▶ Task objective: Your task is to set down the records below again, exactly.

▶ Data listing:
+ + + +

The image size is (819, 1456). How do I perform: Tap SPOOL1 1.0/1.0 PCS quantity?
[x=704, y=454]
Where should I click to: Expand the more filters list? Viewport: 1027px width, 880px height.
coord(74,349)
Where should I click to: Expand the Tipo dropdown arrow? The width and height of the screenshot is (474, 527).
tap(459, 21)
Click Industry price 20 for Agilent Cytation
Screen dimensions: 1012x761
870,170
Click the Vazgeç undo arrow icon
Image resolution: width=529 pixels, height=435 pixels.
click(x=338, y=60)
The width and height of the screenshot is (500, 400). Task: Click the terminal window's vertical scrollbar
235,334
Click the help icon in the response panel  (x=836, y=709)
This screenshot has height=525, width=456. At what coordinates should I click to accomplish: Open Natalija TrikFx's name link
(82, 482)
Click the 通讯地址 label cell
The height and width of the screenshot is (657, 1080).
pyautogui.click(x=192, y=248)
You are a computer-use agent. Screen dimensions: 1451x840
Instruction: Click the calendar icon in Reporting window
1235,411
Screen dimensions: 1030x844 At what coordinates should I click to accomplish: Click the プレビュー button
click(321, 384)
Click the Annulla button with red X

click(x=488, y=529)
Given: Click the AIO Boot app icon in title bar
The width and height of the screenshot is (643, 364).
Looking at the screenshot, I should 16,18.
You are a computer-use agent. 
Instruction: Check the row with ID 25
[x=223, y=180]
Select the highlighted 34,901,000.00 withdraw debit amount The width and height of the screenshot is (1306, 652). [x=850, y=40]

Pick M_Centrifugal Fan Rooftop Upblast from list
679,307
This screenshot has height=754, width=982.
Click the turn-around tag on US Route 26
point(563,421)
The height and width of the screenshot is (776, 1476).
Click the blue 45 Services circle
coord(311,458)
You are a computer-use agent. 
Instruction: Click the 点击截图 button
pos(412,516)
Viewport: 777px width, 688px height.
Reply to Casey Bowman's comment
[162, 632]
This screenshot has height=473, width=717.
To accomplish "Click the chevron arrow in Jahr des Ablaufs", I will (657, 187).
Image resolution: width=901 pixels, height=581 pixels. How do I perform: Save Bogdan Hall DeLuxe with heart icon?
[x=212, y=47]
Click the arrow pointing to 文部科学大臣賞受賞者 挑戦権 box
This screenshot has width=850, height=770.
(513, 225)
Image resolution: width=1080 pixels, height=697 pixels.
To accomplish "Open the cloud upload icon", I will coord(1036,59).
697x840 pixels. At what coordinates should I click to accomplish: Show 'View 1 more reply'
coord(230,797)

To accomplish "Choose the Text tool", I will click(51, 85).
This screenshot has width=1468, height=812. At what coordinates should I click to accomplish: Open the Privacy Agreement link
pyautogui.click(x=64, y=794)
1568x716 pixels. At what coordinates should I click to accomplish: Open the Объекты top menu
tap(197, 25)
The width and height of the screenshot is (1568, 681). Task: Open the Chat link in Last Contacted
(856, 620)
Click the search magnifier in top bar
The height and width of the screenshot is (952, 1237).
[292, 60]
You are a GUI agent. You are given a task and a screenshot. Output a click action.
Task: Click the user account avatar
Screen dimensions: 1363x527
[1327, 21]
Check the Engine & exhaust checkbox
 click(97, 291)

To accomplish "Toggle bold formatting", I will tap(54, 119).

+ + + +

▶ Written answer:
The image size is (819, 1456). How do I perform: Tap SPOOL1 1.0/1.0 PCS quantity?
[x=704, y=454]
Where should I click to: Expand the more filters list? Viewport: 1027px width, 880px height.
coord(74,349)
Where should I click to: Expand the Tipo dropdown arrow? The width and height of the screenshot is (474, 527).
tap(459, 21)
Click Industry price 20 for Agilent Cytation
Screen dimensions: 1012x761
870,170
Click the Vazgeç undo arrow icon
Image resolution: width=529 pixels, height=435 pixels.
click(x=338, y=60)
The width and height of the screenshot is (500, 400). Task: Click the terminal window's vertical scrollbar
235,334
Click the help icon in the response panel  (x=836, y=709)
This screenshot has height=525, width=456. At what coordinates should I click to accomplish: Open Natalija TrikFx's name link
(82, 482)
Click the 通讯地址 label cell
The height and width of the screenshot is (657, 1080).
pyautogui.click(x=192, y=248)
You are a computer-use agent. Screen dimensions: 1451x840
Instruction: Click the calendar icon in Reporting window
1235,411
Screen dimensions: 1030x844 At what coordinates should I click to accomplish: Click the プレビュー button
click(321, 384)
Click the Annulla button with red X

click(x=488, y=529)
Given: Click the AIO Boot app icon in title bar
The width and height of the screenshot is (643, 364).
Looking at the screenshot, I should 16,18.
You are a computer-use agent. 
Instruction: Check the row with ID 25
[x=223, y=180]
Select the highlighted 34,901,000.00 withdraw debit amount The width and height of the screenshot is (1306, 652). [x=850, y=40]

Pick M_Centrifugal Fan Rooftop Upblast from list
679,307
This screenshot has height=754, width=982.
Click the turn-around tag on US Route 26
point(563,421)
The height and width of the screenshot is (776, 1476).
Click the blue 45 Services circle
coord(311,458)
You are a computer-use agent. 
Instruction: Click the 点击截图 button
pos(412,516)
Viewport: 777px width, 688px height.
Reply to Casey Bowman's comment
[162, 632]
This screenshot has height=473, width=717.
To accomplish "Click the chevron arrow in Jahr des Ablaufs", I will (657, 187).
Image resolution: width=901 pixels, height=581 pixels. How do I perform: Save Bogdan Hall DeLuxe with heart icon?
[x=212, y=47]
Click the arrow pointing to 文部科学大臣賞受賞者 挑戦権 box
This screenshot has width=850, height=770.
(513, 225)
Image resolution: width=1080 pixels, height=697 pixels.
To accomplish "Open the cloud upload icon", I will coord(1036,59).
697x840 pixels. At what coordinates should I click to accomplish: Show 'View 1 more reply'
coord(230,797)

To accomplish "Choose the Text tool", I will click(51, 85).
This screenshot has width=1468, height=812. At what coordinates should I click to accomplish: Open the Privacy Agreement link
pyautogui.click(x=64, y=794)
1568x716 pixels. At what coordinates should I click to accomplish: Open the Объекты top menu
tap(197, 25)
The width and height of the screenshot is (1568, 681). Task: Open the Chat link in Last Contacted
(856, 620)
Click the search magnifier in top bar
The height and width of the screenshot is (952, 1237).
[292, 60]
You are a GUI agent. You are given a task and a screenshot. Output a click action.
Task: Click the user account avatar
Screen dimensions: 1363x527
[1327, 21]
Check the Engine & exhaust checkbox
 click(97, 291)

To accomplish "Toggle bold formatting", I will tap(54, 119).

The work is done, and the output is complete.